United States District Court, W.D. Virginia, Abingdon Division

February 26, 2018

WILLIAM “BILL” F. ADAMS, JR., Defendant.

          Randy Ramseyer, Assistant United States Attorney, Abingdon, Virginia, for United States; William “Bill” F. Adams, Jr., Pro Se Defendant.



         The defendant, William “Bill” F. Adams, Jr., has filed a Motion to Vacate, Set Aside, or Correct Sentence pursuant to 28 U.S.C. § 2255, challenging his conviction and sentence. The United States has filed a Motion to Dismiss and Adams has responded. After reviewing the record and considering the arguments of the parties, I will grant the United States' Motion to Dismiss and deny Adams' § 2255 motion.


         On August 19, 2013, Adams and four codefendants were charged in a Third Superseding Indictment for various crimes related to a business scheme to avoid payment of taxes. Adams was charged with one count of conspiracy to impede the collection of taxes and engage in structuring, in violation of 18 U.S.C. §§ 371, 5324(a)(3), and fifteen counts of structuring, in violation of 31 U.S.C. § 5324(a)(3). Adams proceeded to trial along with three of his codefendants. After a 12-day trial, the jury found Adams guilty of the conspiracy charge and 13 of the illegal structuring transaction charges. The jury also found another codefendant, John B. Ward, guilty of most of the charges against him, including the conspiracy charge and multiple illegal structuring transaction charges. The jury acquitted the two other codefendants of all charges.

         I sentenced Adams to 36 months incarceration on each count to be served concurrently. In addition, I sentenced him to two years' supervised release on each count, to run concurrently.

         Adams appealed, arguing that there was insufficient evidence both that he participated in the conspiracy and that the actions of Ward, his coconspirator, were reasonably foreseeable to him, such that he should be held accountable for Ward's conduct in furtherance of the conspiracy. United States v. Adams, 638 F. App'x 189 (4th Cir. 2016) (unpublished). The Fourth Circuit affirmed the underlying conviction and sentence. Id. at 195.

         Adams thereafter filed the present § 2255 motion arguing that he received ineffective assistance because his counsel had failed to move for a severance of the trial from Ward. § 2255 Mot. 4, ECF No. 538. Adams has been released from custody and is currently serving his two-year term of supervised release. Accordingly, his § 2255 motion is not moot. United States v. Pregent, 190 F.3d 279, 283 (4th Cir. 1999) (noting that a defendant “on supervised release is considered to be ‘in custody' for purposes of a § 2255 motion”).
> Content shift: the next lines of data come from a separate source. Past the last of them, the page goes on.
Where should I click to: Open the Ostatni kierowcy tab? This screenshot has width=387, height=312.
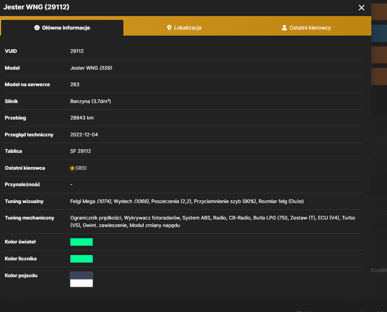point(306,28)
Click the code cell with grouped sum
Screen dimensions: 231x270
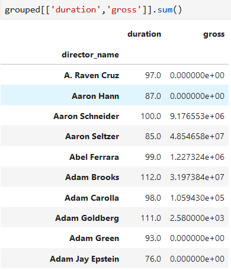[116, 9]
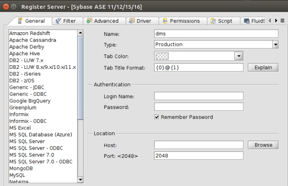
Task: Click the Browse button for Host
Action: click(263, 145)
         To state a viable claim for relief under § 2255, a defendant must prove: (1) that his or her sentence was “imposed in violation of the Constitution or laws of the United States”; (2) that “the court was without jurisdiction to impose such sentence”; or (3) that “the sentence was in excess of the maximum authorized by law, or is otherwise subject to collateral attack.” 28 U.S.C. § 2255(a). Adams bears the burden of proving grounds for a collateral attack by a preponderance of the evidence. Miller v. United States, 261 F.2d 546, 547 (4th Cir. 1958).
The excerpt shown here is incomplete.